Prosecutor: Failure in Leadership, Errors Led to Abu Ghraib Abuses

An Army officer who once was in charge of the interrogation center at Abu Ghraib prison was a failed leader whose errors set the stage for abuses committed by military police under his control, a military prosecutor said Tuesday.

"He was the man who created an atmosphere that broke down the discipline of the soldiers and allowed it to happen," the prosecutor, Lt. Col. John P. Tracy, said as opening statements began in the court-martial of Lt. Col. Steven L. Jordan.

The 51-year-old defendant doesn't appear in any of the infamous photos of prisoner humiliation and assault by low-ranking U.S. soldiers at the prison in Iraq in late 2003 and early 2004. He is accused of illegally ordering the use of dogs during interrogations, and of subjecting detainees to forced nudity and intimidation during a search for smuggled weapons on Nov. 24, 2003.

Jordan has said he is being used as a scapegoat.

He is the only officer among the 12 people charged in the scandal, and he is the last to go to trial.

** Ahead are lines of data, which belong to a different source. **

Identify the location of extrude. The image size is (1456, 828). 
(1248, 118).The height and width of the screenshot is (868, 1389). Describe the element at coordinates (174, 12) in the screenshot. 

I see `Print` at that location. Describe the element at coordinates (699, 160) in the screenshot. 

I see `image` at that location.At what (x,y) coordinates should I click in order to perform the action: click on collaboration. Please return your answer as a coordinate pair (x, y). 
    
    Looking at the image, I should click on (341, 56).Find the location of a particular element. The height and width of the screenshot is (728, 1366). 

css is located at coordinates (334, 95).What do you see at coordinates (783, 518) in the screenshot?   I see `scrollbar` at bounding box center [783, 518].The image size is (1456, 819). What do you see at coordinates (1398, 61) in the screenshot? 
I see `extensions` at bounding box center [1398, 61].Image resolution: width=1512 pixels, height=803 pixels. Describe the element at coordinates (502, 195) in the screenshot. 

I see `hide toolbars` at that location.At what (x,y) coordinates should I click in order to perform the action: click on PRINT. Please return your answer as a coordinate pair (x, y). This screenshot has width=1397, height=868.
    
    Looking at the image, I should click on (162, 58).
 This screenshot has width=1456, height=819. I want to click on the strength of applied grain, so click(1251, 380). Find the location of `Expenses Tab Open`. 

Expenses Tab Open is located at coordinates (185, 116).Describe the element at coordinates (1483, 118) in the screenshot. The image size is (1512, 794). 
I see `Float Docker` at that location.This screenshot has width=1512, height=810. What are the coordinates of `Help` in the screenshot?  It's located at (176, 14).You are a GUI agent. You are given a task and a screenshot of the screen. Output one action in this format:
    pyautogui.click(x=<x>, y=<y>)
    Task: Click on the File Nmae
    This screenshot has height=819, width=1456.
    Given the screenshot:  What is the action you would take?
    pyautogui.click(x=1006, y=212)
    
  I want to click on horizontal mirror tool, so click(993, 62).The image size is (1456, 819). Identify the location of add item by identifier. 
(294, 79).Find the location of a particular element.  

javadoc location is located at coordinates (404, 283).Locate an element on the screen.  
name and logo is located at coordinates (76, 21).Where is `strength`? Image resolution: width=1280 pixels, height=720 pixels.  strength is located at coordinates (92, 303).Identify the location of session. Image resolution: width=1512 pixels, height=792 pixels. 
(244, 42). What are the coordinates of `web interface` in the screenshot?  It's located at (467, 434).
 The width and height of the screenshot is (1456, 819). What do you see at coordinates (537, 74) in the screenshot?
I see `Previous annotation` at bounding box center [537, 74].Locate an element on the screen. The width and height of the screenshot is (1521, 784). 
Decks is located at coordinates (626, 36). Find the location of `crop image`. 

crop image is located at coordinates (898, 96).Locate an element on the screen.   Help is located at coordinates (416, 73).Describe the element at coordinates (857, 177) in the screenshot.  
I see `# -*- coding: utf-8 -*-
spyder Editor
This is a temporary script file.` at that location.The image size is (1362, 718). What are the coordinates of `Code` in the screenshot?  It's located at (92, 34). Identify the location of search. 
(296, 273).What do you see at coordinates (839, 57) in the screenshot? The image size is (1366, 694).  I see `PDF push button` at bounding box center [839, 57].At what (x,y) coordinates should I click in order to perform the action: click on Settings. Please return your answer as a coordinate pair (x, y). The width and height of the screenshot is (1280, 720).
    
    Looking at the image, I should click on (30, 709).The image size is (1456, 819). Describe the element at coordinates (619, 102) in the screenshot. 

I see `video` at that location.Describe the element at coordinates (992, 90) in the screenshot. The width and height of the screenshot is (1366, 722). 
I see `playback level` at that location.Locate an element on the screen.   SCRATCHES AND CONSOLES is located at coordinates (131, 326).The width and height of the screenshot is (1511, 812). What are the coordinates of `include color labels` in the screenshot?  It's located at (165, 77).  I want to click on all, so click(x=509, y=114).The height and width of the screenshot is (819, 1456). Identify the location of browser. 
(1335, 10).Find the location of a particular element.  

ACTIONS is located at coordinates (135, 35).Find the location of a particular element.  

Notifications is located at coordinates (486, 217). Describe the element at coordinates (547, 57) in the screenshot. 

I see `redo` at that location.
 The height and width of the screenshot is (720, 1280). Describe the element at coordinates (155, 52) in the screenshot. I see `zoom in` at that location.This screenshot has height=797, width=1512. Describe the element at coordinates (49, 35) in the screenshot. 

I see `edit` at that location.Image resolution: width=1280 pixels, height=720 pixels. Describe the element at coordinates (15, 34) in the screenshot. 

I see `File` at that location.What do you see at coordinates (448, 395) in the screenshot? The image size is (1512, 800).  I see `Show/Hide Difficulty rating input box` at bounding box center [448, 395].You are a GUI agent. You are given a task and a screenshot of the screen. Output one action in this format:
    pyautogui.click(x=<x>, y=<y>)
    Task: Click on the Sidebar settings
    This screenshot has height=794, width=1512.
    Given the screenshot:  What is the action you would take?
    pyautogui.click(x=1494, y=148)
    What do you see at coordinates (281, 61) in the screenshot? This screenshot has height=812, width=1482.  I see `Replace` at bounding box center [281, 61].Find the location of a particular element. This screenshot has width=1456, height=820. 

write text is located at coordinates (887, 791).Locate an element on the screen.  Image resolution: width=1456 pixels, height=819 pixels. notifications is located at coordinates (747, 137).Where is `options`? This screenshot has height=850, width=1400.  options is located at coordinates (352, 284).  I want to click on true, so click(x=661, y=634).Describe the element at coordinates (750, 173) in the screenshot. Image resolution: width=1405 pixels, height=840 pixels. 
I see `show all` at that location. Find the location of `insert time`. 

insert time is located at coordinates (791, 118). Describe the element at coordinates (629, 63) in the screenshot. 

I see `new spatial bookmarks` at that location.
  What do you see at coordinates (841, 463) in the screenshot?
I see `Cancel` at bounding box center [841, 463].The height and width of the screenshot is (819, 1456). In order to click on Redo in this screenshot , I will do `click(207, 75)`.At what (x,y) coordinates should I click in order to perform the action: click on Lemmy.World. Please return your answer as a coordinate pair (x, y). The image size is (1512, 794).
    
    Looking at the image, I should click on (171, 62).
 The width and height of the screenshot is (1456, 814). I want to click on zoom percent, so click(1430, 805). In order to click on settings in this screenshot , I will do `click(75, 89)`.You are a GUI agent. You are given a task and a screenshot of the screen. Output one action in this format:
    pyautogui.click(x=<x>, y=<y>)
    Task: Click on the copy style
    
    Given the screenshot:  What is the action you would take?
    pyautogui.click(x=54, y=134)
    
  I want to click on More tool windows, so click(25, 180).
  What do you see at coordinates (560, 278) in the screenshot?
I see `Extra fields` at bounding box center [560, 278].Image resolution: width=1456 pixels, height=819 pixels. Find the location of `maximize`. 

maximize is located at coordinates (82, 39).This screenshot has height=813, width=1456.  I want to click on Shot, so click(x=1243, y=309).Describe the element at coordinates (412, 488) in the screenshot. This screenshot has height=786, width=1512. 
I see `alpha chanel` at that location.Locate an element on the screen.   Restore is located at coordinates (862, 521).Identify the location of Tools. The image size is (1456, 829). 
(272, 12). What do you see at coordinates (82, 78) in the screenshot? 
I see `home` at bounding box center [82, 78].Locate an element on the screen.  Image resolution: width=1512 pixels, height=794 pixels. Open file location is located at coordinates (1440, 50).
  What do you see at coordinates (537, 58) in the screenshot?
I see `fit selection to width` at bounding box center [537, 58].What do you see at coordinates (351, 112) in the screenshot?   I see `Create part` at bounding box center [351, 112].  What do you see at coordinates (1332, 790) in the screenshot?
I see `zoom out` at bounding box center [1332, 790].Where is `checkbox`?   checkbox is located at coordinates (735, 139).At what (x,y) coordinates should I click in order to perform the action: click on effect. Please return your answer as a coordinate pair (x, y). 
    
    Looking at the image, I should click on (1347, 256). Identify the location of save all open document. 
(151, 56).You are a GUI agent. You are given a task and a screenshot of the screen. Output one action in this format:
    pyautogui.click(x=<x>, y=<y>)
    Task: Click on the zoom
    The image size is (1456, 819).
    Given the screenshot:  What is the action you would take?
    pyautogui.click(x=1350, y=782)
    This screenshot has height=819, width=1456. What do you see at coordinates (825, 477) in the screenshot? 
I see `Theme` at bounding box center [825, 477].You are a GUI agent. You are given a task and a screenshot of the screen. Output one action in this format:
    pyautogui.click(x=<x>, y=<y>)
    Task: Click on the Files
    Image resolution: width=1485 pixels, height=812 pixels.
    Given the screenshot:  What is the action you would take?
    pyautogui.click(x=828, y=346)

Eleven enlisted soldiers have been convicted, with the longest sentence, 10 years, given to former Cpl. Charles Graner Jr. of Uniontown, Pa.

Defense attorney Major Kris Poppe countered in his opening statement that Jordan was "a courageous leader," who helped improve security and living conditions at the prison despite being wounded in a mortar attack shortly after he arrived in September 2003.

Poppe said the abuses were committed mainly by military police outside Jordan's command. He said Jordan's involvement in the Nov. 24, 2003, incident was as a volunteer backup to MPs trying to remove an armed prisoner from his cell.

"The evidence will show that Lt. Col. Jordan was a strong leader. The evidence will not show that Lt. Col. Jordan abused any detainees or was present when any detainees were abused," Poppe said.

On Monday, the judge, Army Col. Stephen R. Henley dismissed two charges — making a false official statement and obstruction of justice — after Maj. Gen. George Fay, who investigated the scandal, acknowledged that he hadn't read Jordan his rights before interviewing him.

The dismissals left Jordan still facing four counts, including disobeying Fay's order barring him from discussing the investigation with others, an offense punishable by up to five years in prison; failure to obey a regulation, punishable by up to two years; cruelty and maltreatment of detainees, punishable by up to one year; and dereliction of duty, punishable by up to six months.